=== Excerpted passage ===
* START *

Two consequences follow immediately, and they are the whole chapter.

First, you are shaping a distribution, not writing to a key-value store. There is no row in the model that says refund_window = 30 days. There is a slightly increased probability that, in contexts that resemble your training examples, the tokens "30 days" appear. That probabilistic encoding is why a fine-tuned fact is unreliable (it competes with everything else the model believes) and unaddressable (you cannot locate or edit it). It is also why style sticks so well: style is a pervasive statistical regularity across all your examples, every example is warm, every example is a numbered list, so the nudge is consistent and reinforcing, while a single fact appears in one example and is easily overwritten.

Second, the model is changing everywhere, not just where you intended. You showed it support tickets; it adjusted weights that also govern how it writes poetry, solves arithmetic, and refuses harmful requests. Usually those side effects are small. Sometimes they are not, and the model gets measurably worse at things you never touched. That is catastrophic forgetting, and it is not a bug in your data, it is a property of gradient descent on a shared parameter space.

Whiteboard-style technical sketch infographic for What Fine-Tuning Actually Changes.
Training reinforces repeated behavioral patterns, while isolated facts remain fragile and operationally uneditable.

Why facts are bad tenants in weights

It is worth being precise about why fine-tuning is a poor way to store facts, because "just retrieve it" is advice people accept intellectually and ignore in practice.

Knowledge has measurable capacity limits in model weights. The knowledge capacity scaling study found that models store on the order of a couple of bits of factual knowledge per parameter under good conditions, meaning facts are expensive to store in weights and require many exposures and clean presentation to stick at all. A handful of training examples mentioning a fact does not reliably install it; it perturbs the distribution slightly and is easily drowned out by the vastly larger pre-training signal. This is the mechanical reason the support bot's fine-tune did not even reliably learn the new facts when they were present, facts need repetition and consistency to take, and a support corpus contains each specific fact only a few times, inconsistently phrased.

Contrast this with what a retrieval system does: it stores the fact once, verbatim, in a place you can read, edit, version, and delete, and injects it at full fidelity exactly when needed. On the dimension of storing and serving a specific current fact, retrieval beats fine-tuning on accuracy, freshness, editability, auditability, and cost. There is no contest. Fine-tuning's strength is the opposite kind of thing, diffuse, pervasive patterns that should color every response, and facts are not that kind of thing.

You want to encode...... as a fine-tune?Why
"Always answer as a numbered list"YesPervasive pattern across all examples; reinforced every step
"Use a warm, concise tone"YesDiffuse statistical regularity; exactly what distribution-shaping is good at
"Classify tickets into these 8 categories"YesRepeated task structure with consistent target behavior
"Our refund window is 30 days"NoA single point fact; expensive to store, unreliable, unaddressable, goes stale
"User 8831 is on the Pro plan"NeverPer-request state; changes; belongs in a database
"Call the lookup_order tool before answering shipping questions"YesA behavioral convention, repeated across examples

Catastrophic forgetting: the side effect you didn't authorize

When you fine-tune, the optimizer is free to move any weight that reduces loss on your examples, including weights that encode capabilities unrelated to your task. The result, well documented, is that a model fine-tuned hard on a narrow task can lose general capability, reasoning, instruction-following, even safety behavior, that it had before. The empirical study of catastrophic forgetting during continual fine-tuning found general-capability degradation across model sizes as fine-tuning proceeds, and noted that the effect grows with how aggressively you train.

* END *

=== What is required ===
Can you extend the passage on what fine-tuning changes in a model, starting right after its final sentence?

=== Data provided ===

* START *

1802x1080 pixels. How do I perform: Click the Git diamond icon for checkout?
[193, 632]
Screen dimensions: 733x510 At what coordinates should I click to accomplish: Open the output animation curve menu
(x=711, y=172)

* END *

=== Exercise answer ===
This reframes a fine-tune as a trade, not a pure gain. You are spending some of the model's general competence to buy specialization on your task. Often that is a good trade, you do not need your extraction model to write sonnets. But you must measure both sides of it, which is why the evaluation movement (Chapter 15) insists on regression evals alongside target-task evals: the new model can win the task you trained for and quietly lose three you didn't, and if you only measure the target task you will ship that loss to production. Catastrophic forgetting is the single most common reason a fine-tune that "passed eval" causes incidents, the eval measured the wrong half of the trade.

Three practical mitigations follow directly from the mechanism, and we will return to each:

  • Train less, not more. Fewer epochs and lower learning rates move the weights less, preserving general capability. The instinct to "train until the loss is really low" is usually overfitting plus forgetting.
  • Use parameter-efficient methods. LoRA freezes the base weights entirely and learns small low-rank adapter matrices on top. Because the base is frozen, the original capabilities are structurally protected, and you can detach the adapter to recover the base model exactly, a built-in rollback (Chapter 12).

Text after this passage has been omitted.